Jonathan Small, fiscal policy director for the Oklahoma Council of Public Affairs, defended Laffer's policies and said that pro-growth policies work.
Michael Carnuccio, the group's president, said in October that the Oklahoma Council of Public Affairs has been preparing new research with Laffer “as we continue to build the case for Oklahoma becoming the next no-income-tax state.”
Laffer's proposal in Oklahoma sought to cut the state's top personal income tax rate of 5.25 percent by 3 percentage points next year down to 2.25 percent. Two bills that included that language passed legislative committees; one measure passed both Houses, was scaled down and then failed to advance.
Gov. Mary Fallin, who had her own plan to reduce and gradually eliminate Oklahoma's personal income tax, is staying out of the fray, but still is interested in reducing the personal income tax, a spokesman said.
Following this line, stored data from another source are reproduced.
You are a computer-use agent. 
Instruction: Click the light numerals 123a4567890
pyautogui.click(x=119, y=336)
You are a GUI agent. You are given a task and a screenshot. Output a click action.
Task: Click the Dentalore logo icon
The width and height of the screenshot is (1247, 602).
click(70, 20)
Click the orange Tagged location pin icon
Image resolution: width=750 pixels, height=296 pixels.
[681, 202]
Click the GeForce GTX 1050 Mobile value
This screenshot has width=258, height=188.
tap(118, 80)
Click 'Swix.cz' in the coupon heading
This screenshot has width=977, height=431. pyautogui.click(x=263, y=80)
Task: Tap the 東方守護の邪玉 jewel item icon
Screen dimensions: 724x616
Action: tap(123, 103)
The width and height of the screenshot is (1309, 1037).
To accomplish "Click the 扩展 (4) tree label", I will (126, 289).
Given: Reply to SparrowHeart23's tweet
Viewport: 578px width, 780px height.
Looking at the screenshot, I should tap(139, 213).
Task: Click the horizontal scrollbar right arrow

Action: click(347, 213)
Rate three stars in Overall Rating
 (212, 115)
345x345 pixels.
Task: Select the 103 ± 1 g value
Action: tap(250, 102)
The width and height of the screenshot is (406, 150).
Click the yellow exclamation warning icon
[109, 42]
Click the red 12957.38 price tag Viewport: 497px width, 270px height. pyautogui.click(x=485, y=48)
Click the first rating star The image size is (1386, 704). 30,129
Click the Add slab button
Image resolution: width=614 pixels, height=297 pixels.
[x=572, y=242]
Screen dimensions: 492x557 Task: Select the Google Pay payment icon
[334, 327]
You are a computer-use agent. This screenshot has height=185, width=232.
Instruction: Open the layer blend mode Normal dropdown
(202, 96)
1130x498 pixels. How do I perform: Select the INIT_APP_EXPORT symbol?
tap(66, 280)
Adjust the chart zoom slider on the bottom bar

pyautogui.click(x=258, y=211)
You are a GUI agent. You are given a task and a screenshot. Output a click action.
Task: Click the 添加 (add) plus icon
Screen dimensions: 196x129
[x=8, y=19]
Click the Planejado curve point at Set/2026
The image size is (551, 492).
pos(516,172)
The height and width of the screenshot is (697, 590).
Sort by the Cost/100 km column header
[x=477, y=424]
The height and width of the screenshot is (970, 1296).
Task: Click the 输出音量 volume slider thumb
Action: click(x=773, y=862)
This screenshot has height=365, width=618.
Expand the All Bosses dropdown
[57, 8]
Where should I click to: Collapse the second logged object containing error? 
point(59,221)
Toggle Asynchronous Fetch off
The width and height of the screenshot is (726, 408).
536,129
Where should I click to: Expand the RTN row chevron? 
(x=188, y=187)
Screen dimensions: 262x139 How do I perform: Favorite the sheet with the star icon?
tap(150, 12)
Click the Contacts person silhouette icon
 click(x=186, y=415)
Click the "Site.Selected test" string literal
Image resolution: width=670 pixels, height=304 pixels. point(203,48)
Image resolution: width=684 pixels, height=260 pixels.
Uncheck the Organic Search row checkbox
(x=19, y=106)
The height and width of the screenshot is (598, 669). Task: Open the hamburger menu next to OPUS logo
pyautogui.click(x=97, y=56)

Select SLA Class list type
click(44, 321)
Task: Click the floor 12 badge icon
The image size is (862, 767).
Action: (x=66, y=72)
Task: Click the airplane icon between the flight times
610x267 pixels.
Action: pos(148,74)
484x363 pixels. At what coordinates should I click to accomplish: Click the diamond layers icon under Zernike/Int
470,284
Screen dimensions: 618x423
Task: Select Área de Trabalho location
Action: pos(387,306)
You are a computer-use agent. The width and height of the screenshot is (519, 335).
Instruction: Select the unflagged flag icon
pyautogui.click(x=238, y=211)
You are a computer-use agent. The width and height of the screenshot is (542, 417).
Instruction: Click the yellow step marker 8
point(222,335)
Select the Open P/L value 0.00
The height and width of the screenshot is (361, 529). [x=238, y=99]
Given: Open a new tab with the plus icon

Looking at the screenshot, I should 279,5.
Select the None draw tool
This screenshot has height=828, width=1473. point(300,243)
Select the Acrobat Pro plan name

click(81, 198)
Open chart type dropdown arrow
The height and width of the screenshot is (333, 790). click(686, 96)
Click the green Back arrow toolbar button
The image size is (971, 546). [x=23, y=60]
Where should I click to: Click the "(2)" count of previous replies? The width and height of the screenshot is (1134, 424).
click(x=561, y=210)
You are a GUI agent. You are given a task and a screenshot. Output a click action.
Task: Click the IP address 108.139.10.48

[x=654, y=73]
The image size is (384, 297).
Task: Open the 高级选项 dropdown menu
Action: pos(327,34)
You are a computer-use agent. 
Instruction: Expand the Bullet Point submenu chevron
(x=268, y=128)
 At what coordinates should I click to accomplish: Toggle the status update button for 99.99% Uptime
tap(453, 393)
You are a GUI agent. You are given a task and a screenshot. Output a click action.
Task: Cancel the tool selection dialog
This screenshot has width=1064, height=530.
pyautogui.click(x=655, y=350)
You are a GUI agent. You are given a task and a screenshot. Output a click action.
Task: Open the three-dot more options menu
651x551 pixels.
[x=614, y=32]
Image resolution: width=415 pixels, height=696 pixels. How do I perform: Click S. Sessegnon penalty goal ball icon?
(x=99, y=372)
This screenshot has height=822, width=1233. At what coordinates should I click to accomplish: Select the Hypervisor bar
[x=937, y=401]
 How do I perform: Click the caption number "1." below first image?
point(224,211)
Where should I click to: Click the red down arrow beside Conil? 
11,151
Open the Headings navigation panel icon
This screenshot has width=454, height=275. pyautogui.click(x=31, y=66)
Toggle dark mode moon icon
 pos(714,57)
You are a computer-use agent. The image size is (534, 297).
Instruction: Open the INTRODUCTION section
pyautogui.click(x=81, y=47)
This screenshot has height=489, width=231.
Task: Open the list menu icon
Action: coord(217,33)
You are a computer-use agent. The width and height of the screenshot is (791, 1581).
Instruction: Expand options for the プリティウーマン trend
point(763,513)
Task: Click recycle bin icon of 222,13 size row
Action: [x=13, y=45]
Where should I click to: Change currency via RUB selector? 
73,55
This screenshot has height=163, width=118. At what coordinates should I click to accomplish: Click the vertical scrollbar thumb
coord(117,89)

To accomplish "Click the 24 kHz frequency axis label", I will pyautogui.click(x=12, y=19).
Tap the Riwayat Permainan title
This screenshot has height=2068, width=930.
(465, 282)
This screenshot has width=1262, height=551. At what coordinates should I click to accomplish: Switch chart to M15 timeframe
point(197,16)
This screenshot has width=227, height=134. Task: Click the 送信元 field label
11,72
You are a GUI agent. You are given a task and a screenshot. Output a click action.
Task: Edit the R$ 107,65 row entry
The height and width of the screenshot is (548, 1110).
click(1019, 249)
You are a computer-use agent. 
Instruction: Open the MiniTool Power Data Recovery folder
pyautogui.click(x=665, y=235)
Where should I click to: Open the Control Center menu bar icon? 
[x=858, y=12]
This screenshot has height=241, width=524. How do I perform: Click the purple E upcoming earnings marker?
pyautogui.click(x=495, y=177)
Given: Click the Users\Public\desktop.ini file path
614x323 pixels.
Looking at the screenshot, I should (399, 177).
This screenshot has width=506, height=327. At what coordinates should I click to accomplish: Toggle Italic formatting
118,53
“In general, she continues to believe that the lower the income tax rate is the more economic growth and job creation we'll see in Oklahoma and that in turn will lead to more revenue,” said Alex Weintz, Fallin's communications director.
“We think that the majority of House and Senate members support lower taxes so theoretically this is something that we should be able to accomplish,” he said. “I think a majority of Oklahomans support lower taxes.”
The governor is working with legislative leaders on trying to develop a personal income-tax-cutting proposal, Weintz said. She's also working with staff on a proposal.
“We expect it to be something that is our own and not necessarily a Laffer plan,” he said.
Fallin's plan she outlined earlier this year called for cutting the rate to 3.5 percent and reducing the number of brackets in the personal income tax code from seven to three. It called for couples making up to $30,000 a year to pay nothing in state income taxes and those making $30,000 to $70,000 a year having a personal income tax rate of 2.25 percent.
Both Fallin's and Laffer's proposals called for the money to be made up through spending cuts to state agencies and operations and cutting deductions, exemptions and economic tax credits. Both anticipated increased sales tax revenues and other economic activity coming to the state because of the lower income tax rate.
Tax collections are up
Personal income taxes bring in about 30 percent of the money legislators appropriate, or about $2 billion of this fiscal year's $6.8 billion budget. That amount doesn't include nearly $800 million of personal income tax revenue that goes to transportation, education and teacher retirement funds before the tax collections go into the general revenue fund, the state's main operating fund.
Small said states without a personal income tax consistently outperform the highest tax states.
“Consider the case in Oklahoma,” he said in an emailed statement.
“Thanks to bipartisan efforts, Oklahoma has, in the past 10 years, decreased its personal income taxes by 25 percent, eliminated death and estate taxes, freed citizens to move freely throughout the marketplace as they choose (right-to-work), enacted lawsuit reform and avoided harmful regulations.”
All the changes were recommended by the policy report Laffer prepared for the American Legislative Exchange Council, he said.
“During that time, Oklahoma has become one of the top performers in personal income growth, employment and other economic indicators,” Small said. “The state set an all-time high record for sales tax collections for the most recent fiscal year — and personal income tax collections grew over the prior year in a year when the personal income tax rate was cut again. According to the state Comprehensive Annual Financial Report, the number of middle-class taxpayers is growing and the number of low-income taxpayers is decreasing.”
Fisher said states shouldn't bother to look at Laffer's proposals, including his suggestions to reduce and gradually eliminate the personal income tax.
“If you're trying to devise sensible state economic policy, this is not where you should go,” he said.